The opposite of transparency is privacy, not corruption. Despite the scars of past scandals, we must recognize that there are moments in government where the imperative for deliberation trumps the imperative for access.

While clearly well-intended, the requirements of open meetings are ironically driving serious discussions further underground. On federal advisory committees created to address national crises such as the 2010 Gulf of Mexico oil spill or the 2008 financial crisis, for example, no more than two members could discuss substantive issues without advertising the meeting in the Federal Register and allowing the public to listen in. The result of such rules is not transparency but either a cumbersome sequence of two-person conversations, larger “informal” conversations that skirt the law or the avoidance of controversial issues.

In 2011 in Washington state, a redistricting commission was almost undone by a requirement that prevented more than two of the four members from meeting in private. Commission member Slade Gorton, a former U.S. senator, explained, “It was simply impossible to even begin to explore trade-offs or design a strategy with all the interests listening in.” After a few meetings that were reduced to posturing, they split the commission into two groups of two and divided up the work in order to grapple with the tough issues through informal discussions. Not even the Federal Reserve is immune; a recent study of its meeting minutes appears to indicate that even publishing these documents — weeks after the fact — has dampened discussion.

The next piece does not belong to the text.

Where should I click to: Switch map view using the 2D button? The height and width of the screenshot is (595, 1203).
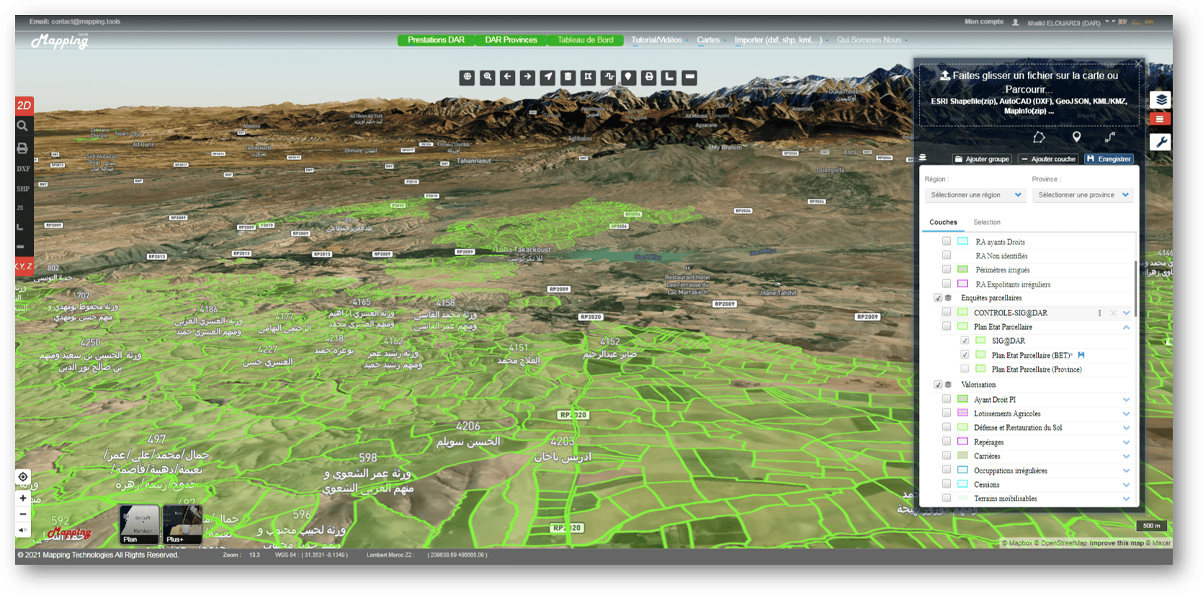pyautogui.click(x=24, y=106)
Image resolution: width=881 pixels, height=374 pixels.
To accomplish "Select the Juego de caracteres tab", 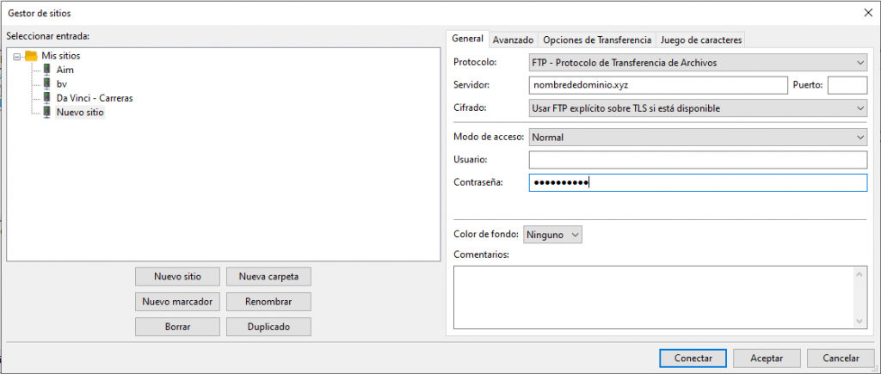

Moreover, transparency rules are rarely used by John and Jane Q. Public. They are now part of the standard tool kit of highly organized special interests and activists on the left and right. The great challenge in Congress today is finding leaders with the courage to balance the desires of narrow interests with the broader national interest. It is a lot tougher to summon the courage to explore bipartisan collaboration with one’s most intense constituents always peering over one’s shoulder, intent on punishing any violations of orthodoxy.

Most discouraging, the pursuit of ever-increasing transparency has not coincided with increased confidence in our government. A USA Today/Bipartisan Policy Center poll last year found that 77 percent of the public believed that it could trust the government in Washington to do what is right “only some of the time” or “none of the time” — an extraordinary indictment of a broken political system.

So what do we do to fix this? Start by giving federal employees the confidence that they can raise challenging questions and doubts at the early stages of a policy discussion without having to fear being humiliated down the road. Allow all manner of commissions and advisory bodies to conduct some deliberattions in private. Finally, we should urge Congress to restore the ability of committees to meet with some regularity behind closed doors, in a bipartisan manner, with the cameras turned off. Let them have some time when they can talk to each other — not a nationwide audience.

In general, we need to recognize that there is a healthy midpoint between engaging in massive coverups and publishing the text messages of Cabinet officials. Four decades after Watergate, we need to find it.